Nella pratica, però, capita piuttosto frequentemente di vedere nei contratti che richiamano delle condizioni generali di contratto un richiamo indiscriminato a tutte queste le condizioni in esse contenute, con l’effetto che in tal modo la parte debole del contratto non è posta in grado di attribuire la giusta rilevanza alle clausole c.d. onerose, in quanto richiamate insieme ad altre che non rientrano nella elencazione tassativa sopra esposta. Operando in tal modo, sembra quasi che il soggetto che predispone il contratto intenda tutelarsi dal rischio connesso alla eventuale mancata sottoscrizione di una clausola onerosa: la sua inefficacia.
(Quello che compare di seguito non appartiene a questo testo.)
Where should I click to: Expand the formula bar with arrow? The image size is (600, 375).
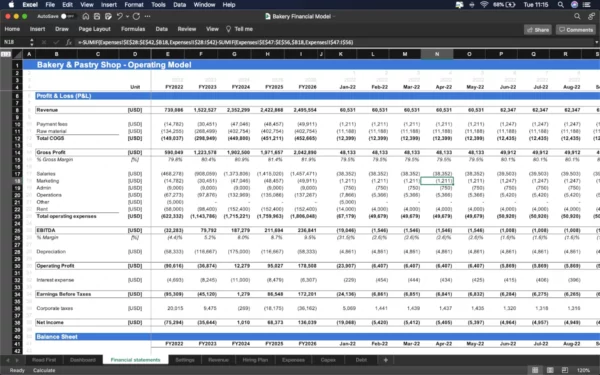597,42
In realtà, però, l’orientamento pacifico della Suprema Corte sancisce che la specifica approvazione per iscritto delle clausole vessatorie deve essere separata ed autonoma rispetto a quella delle altre, perché solo in questo modo viene adeguatamente richiamata l'attenzione del contraente debole. Il richiamo in blocco di tutte le condizioni generali di contratto o di gran parte di esse, comprese quelle prive di carattere vessatorio, e la sottoscrizione indiscriminata delle stesse, sia pure apposta sotto la loro elencazione secondo il numero d'ordine, non determina la validità ed efficacia, ai sensi dell'art. 1341 co. II c.c., di quelle onerose, non potendosi ritenere che in tal caso sia garantita l'attenzione del contraente debole verso la clausola a lui sfavorevole compresa fra quelle richiamate.